Manuel Arroyo-Stephens sorprendió hace menos de un año con Pisando ceniza (Turner), un singularísimo libro de recuerdos personales, crepuscular e impregnado del aliento de la muerte, magníficamente escrito, en el que destacaba el retrato y la evocación minuciosa de su amistad con José Bergamín.
En 1980, apareció Contra los franceses, confeso libelo de autor anónimo que fue devorado con regocijo y no poca estupefacción, pues pese a la presunta manía que en España se tiene a Francia –al menos desde la invasión napoleónica-, no todo el mundo estaba preparado para digerir su contenido, que el subtítulo del libro enuncia con claridad: “Sobre la nefasta influencia que la cultura francesa ha ejercido en los países que le son vecinos, y especialmente en España”.
Al contrario, ya desde antes de la Guerra de la Independencia -y, luego, a pesar de ella- abundaron, como es sabido, entre las élites culturales españolas -jamás entre el pueblo- los llamados afrancesados, admiradores sucesivos de la Ilustración, la Revolución -con cautelas- y, en general, de cuantas manifestaciones artísticas produjo y vinieron del país vecino, todavía hoy visto con envidia y tomado como ejemplo por su estímulo y protección a la cultura, sin olvidar su papel de acogedor de los numerosos españoles que tuvieron que huir de los demonios de su patria.
Todo ello, con gran despliegue de erudición, argumentos y humor, Arroyo-Stephens se lo pasa por el arco del triunfo, como podrá comprobar el lector que, ahora con su firma, lea la edición de Contra los franceses que acaba de editar Elba.
Después de sus logros en la Edad Media (y eso, con reservas), muy poco de interés ve el libelista en Francia, un país cursi, de escasa inventiva, experto en copiar y saquear bienes y hallazgos ajenos, ducho en aparentar un genio del que carece y en dar gato por liebre con su innegable capacidad para imponer modas y traficar con sus fules mercancías culturales.
¿Piensa realmente así Arroyo-Stephens? La pregunta hará sonreír, indignará o motivará su desprecio (o todo a la vez), pues, sea como fuere, el libelista ha elegido, sobre todo, el camino de hacer pensar al lector con un arsenal de datos y razonamientos que, pese a su apariencia de categóricos, disfrutan -y se disfrutan- transcurriendo por el filo de la navaja de la ironía, la exageración, el sofisma inteligente y, ¿por qué no?, la provocación.
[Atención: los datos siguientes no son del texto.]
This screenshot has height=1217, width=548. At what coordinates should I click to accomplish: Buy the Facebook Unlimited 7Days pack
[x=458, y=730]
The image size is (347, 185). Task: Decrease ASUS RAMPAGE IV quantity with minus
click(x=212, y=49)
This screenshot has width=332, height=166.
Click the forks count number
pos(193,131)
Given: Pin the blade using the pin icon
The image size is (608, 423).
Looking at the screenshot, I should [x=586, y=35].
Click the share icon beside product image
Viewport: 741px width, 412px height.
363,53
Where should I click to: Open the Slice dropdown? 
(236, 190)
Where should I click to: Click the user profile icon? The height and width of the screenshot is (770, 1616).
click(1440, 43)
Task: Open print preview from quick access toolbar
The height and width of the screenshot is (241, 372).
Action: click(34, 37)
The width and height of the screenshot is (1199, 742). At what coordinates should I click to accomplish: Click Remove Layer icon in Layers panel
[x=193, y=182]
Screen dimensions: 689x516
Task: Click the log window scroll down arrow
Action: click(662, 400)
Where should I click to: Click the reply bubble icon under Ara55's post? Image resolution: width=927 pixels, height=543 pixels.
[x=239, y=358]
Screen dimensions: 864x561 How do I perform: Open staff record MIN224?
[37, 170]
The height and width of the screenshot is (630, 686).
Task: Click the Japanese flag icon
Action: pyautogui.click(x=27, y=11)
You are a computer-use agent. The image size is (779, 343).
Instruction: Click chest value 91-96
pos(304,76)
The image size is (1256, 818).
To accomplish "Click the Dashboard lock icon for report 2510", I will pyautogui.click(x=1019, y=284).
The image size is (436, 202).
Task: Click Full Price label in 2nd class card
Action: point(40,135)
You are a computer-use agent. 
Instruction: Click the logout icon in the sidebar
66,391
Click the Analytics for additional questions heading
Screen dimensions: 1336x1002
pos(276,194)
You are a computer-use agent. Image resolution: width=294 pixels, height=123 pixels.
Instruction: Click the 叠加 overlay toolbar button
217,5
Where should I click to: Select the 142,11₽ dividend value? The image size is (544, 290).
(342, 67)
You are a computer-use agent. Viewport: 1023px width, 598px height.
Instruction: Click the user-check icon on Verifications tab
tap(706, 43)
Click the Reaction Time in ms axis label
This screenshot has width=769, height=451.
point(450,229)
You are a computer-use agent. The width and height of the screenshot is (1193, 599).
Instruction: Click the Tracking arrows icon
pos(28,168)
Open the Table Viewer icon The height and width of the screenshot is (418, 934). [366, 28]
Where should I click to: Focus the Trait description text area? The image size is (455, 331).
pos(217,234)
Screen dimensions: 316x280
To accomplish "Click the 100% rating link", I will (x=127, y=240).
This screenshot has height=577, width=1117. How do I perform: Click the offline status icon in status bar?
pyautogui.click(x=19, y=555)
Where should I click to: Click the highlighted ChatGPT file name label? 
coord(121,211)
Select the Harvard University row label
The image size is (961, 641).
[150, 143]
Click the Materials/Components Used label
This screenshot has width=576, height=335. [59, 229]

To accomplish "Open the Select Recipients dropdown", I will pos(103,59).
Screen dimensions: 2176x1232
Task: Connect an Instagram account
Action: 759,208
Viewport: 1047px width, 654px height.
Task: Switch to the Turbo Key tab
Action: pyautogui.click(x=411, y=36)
Muy pronto establece Arroyo, sin despeinarse, la superioridad y originalidad de la creación cultural española frente a la francesa, aprecio entusiasta que hace extensivo a las aportaciones de Italia, Inglaterra y Alemania.
El título del primer capítulo del libelo es, a la vez, una premisa y una conclusión sobre los franceses: “Su vanidad fue siempre mayor que su talento”. A partir de ahí, Arroyo arremete contra su teatro -muy inferior al nuestro del Siglo de Oro y copiado de él-, contra Corneille -se solaza llamándole Cornelio-, contra su pintura -del rococó al neoclasicismo-, contra Voltaire -¡menudo zarandeo!- y los ilustrados, contra la Revolución y Napoleón -“esa vedete sangrienta”-, contra su novelística del XIX y, para redondear y hurgar donde más pueda doler ahora, contra los escritores y pensadores franceses del pasado siglo, con el “locuaz pillo” de Sartre a la cabeza.
Contra los franceses es una formidable cacería de los grandes animales de la cultura francesa, servida a la mesa, entre guiños y risas, con la guarnición de un sinfín de apetitosos y picantes comentarios, como, por ejemplo, cuantos vituperan el culto galo a la diosa Razón.
Muy pronto se atreve Arroyo-Stephens con afirmaciones de envergadura: “Los franceses han conseguido que su historia de la literatura cuente y sea importante en Europa, a pesar de no tener verdaderamente una literatura propia en el gran sentido de la palabra. La literatura de España ha creado géneros como la picaresca, la poesía mística, el romancero, un teatro nacional; personajes como Lázaro, la Celestina, don Quijote, don Juan, Segismundo (…) Pero a los franceses, ¿qué les queda después de casi seis siglos de literatura nacional? Muy poco”.
Hace años, Félix de Azúa publicó una conversación con Manuel Arroyo-Stephens, que le dijo: “¿No podría leerse este libelo que me ha hecho pasar tantas vergüenzas como un sarcasmo sobre el complejo de los españoles?” ¡Acabáramos! Y añadió: “Una cosa es escribir libelos y otra ser tonto”.